Black candidates needed white liberals and a decent piece of the Jewish vote; white candidates had to hold their own in line while appealing to conservative Latinos, to Cubans and South Americans.
“Doesn’t matter,” Leonora said. “Morgenthau’s gonna run again.” Robert Morgenthau was the Manhattan district attorney and would continue to be until he quit or died. “But I’m only forty. I can wait.”
“Forty?” Betty stared at Leonora’s unlined face and shook her head. “It doesn’t seem possible.”
“Is that a compliment?”
Betty, to their mutual surprise, took the question seriously. “It’s more than the beauty, Leonora, though I admit I’d kill for those eyes. It’s the energy, the optimism. I don’t think I’ve ever seen you down.”
Leonora eyed Betty speculatively. “Something’s bothering you, Ms. Haluka. And, being a former FBI agent and an experienced trial lawyer, I think you want to tell me about it.”

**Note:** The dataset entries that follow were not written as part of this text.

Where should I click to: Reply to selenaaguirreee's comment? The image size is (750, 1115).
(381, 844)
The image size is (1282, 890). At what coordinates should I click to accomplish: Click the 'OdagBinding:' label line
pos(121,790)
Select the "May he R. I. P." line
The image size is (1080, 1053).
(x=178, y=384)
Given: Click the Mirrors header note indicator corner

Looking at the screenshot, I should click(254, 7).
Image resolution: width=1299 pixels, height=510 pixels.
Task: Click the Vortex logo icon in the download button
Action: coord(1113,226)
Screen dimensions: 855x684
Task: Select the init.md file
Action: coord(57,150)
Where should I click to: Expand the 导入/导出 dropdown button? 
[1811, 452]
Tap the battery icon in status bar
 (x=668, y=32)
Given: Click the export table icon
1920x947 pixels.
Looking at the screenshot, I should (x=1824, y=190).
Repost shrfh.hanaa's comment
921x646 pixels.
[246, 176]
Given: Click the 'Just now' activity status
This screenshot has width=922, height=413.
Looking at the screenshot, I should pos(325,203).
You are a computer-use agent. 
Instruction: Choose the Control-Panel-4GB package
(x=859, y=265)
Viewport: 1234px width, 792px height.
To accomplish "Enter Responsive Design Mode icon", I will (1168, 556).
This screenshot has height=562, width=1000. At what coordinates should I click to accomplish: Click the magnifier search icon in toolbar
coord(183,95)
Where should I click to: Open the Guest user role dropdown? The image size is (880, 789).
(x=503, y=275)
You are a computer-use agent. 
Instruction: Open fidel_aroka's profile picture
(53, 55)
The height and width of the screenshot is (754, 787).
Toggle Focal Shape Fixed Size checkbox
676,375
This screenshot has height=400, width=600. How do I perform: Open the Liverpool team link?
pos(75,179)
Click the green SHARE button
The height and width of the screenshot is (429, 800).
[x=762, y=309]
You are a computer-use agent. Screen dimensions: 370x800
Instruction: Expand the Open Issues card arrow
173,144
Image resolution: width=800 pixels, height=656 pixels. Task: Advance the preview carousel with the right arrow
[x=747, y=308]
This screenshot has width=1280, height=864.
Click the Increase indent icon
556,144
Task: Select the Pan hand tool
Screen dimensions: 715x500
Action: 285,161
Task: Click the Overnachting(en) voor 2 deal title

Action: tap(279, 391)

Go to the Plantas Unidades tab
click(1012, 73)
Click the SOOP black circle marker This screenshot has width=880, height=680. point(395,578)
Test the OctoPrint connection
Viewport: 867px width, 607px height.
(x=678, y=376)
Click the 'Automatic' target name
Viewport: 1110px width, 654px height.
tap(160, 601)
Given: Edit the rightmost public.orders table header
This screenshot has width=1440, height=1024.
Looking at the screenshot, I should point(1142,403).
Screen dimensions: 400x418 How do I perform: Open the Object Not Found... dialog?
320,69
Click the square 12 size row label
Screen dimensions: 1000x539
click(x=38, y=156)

Moodrow spent the next twenty minutes pretending to watch the Yankees pound the crap out of their ancient enemies, the Boston Red Sox, while he listened to Betty unburden herself in the kitchen. There was nothing, Moodrow knew, Leonora could say to make it better. Betty had to go through it, accept the pain, and come out the other side. He’d done it often enough in his own life, most recently eight years before when Greta Bloom, who’d been his friend and mentor for almost fifty years, had taken nine months to die of a stroke.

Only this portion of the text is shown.